* _The task_: Express the data below, from the line with "1280x720 pixels. At" to the line with "Looking at the screenshot, I should click(1102, 784).", as a two-column CSV with the headers instruction and answer. Quote every field and replace any line breaks inside a field with spaces.

═══ Records shown

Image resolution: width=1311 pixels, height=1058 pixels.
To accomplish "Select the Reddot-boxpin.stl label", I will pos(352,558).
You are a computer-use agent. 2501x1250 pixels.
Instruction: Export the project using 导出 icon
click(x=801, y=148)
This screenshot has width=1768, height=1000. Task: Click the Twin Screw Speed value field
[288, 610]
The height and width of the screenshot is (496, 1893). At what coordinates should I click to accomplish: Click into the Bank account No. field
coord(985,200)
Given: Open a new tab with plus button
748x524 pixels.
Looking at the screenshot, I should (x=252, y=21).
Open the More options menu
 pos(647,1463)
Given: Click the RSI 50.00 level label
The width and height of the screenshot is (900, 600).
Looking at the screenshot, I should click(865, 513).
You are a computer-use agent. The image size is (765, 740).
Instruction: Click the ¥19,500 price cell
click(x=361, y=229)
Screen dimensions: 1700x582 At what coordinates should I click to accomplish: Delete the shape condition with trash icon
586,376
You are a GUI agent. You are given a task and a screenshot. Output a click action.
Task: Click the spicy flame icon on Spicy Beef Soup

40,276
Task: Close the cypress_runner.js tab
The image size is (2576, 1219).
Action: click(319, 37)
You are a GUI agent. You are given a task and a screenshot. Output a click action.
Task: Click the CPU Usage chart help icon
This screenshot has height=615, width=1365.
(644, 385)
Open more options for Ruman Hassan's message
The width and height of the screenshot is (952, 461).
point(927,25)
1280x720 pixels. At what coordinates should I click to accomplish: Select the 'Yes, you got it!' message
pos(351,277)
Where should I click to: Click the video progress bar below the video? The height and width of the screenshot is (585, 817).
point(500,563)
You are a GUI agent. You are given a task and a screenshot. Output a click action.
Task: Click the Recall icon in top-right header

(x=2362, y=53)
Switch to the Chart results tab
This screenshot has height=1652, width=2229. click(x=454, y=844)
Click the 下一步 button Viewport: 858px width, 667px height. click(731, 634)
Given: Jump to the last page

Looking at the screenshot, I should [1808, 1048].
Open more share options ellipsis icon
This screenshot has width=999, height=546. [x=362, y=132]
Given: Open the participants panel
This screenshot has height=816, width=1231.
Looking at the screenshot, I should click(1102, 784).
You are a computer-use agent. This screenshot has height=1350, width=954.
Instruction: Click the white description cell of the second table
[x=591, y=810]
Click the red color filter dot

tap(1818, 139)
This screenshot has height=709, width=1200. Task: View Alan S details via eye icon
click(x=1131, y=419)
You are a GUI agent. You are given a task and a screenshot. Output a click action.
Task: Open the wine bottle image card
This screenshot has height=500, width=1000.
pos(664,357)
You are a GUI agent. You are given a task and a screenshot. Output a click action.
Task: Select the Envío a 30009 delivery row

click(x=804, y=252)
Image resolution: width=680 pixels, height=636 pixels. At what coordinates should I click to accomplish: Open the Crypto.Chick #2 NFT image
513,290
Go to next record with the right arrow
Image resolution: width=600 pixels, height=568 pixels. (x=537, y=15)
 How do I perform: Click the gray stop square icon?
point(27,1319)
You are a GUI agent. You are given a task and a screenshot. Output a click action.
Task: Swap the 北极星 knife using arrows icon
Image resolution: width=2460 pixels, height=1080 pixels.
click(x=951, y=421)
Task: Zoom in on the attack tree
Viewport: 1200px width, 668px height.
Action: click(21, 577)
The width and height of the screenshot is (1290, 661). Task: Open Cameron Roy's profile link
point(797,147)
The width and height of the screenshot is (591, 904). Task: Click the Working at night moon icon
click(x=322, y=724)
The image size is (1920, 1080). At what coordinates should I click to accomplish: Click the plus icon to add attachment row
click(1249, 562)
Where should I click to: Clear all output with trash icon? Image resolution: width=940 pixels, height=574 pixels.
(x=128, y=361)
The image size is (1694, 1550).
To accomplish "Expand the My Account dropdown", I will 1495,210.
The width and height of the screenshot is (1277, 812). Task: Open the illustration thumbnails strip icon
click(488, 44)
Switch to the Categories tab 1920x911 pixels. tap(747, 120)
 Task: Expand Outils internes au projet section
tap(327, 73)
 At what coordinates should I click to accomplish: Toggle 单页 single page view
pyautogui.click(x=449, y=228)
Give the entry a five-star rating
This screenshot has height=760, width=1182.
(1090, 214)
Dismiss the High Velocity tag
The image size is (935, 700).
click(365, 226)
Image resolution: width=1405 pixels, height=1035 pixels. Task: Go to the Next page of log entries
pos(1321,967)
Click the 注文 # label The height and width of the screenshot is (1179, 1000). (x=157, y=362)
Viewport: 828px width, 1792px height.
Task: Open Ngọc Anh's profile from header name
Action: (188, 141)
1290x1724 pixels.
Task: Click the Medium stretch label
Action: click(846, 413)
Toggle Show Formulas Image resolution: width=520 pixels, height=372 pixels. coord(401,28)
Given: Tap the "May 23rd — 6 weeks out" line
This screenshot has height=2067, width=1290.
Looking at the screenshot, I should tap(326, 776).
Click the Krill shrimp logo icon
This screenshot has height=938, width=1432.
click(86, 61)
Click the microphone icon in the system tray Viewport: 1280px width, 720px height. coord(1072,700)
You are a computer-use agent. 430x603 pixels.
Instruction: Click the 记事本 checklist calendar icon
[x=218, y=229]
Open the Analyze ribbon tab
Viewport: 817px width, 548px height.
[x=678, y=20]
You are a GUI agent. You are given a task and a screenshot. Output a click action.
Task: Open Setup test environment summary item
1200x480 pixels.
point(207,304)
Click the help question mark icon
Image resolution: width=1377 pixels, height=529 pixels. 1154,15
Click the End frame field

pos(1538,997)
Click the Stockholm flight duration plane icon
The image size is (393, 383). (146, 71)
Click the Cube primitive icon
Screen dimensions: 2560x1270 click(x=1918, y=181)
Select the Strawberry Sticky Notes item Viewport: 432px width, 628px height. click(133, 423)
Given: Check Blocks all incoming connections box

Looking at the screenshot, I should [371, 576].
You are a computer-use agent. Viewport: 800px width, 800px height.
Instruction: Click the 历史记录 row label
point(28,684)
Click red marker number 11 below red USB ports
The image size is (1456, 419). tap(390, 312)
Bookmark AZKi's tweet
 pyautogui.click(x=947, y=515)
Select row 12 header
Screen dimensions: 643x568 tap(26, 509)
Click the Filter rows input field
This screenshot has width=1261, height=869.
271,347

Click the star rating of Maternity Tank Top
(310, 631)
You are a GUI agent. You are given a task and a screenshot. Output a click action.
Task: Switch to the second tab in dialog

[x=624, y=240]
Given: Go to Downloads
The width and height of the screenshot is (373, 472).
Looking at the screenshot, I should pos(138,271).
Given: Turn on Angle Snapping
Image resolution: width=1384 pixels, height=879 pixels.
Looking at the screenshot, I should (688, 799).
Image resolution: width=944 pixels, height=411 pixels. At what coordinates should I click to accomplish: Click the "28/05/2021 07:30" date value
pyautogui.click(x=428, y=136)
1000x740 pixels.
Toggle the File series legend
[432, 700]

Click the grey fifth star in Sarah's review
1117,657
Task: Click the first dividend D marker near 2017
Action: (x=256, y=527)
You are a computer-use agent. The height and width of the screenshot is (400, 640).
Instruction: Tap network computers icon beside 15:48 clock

══════

* _Solution to the exercise_:
instruction,answer
"1280x720 pixels. At what coordinates should I click to accomplish: Select the 'Yes, you got it!' message","pos(351,277)"
"Where should I click to: Click the video progress bar below the video? The height and width of the screenshot is (585, 817).","point(500,563)"
"You are a GUI agent. You are given a task and a screenshot. Output a click action. Task: Click the Recall icon in top-right header","(x=2362, y=53)"
"Switch to the Chart results tab","This screenshot has height=1652, width=2229. click(x=454, y=844)"
"Click the 下一步 button Viewport: 858px width, 667px height.","click(731, 634)"
"Given: Jump to the last page","Looking at the screenshot, I should [1808, 1048]."
"Open more share options ellipsis icon","This screenshot has width=999, height=546. [x=362, y=132]"
"Given: Open the participants panel This screenshot has height=816, width=1231.","Looking at the screenshot, I should click(1102, 784)."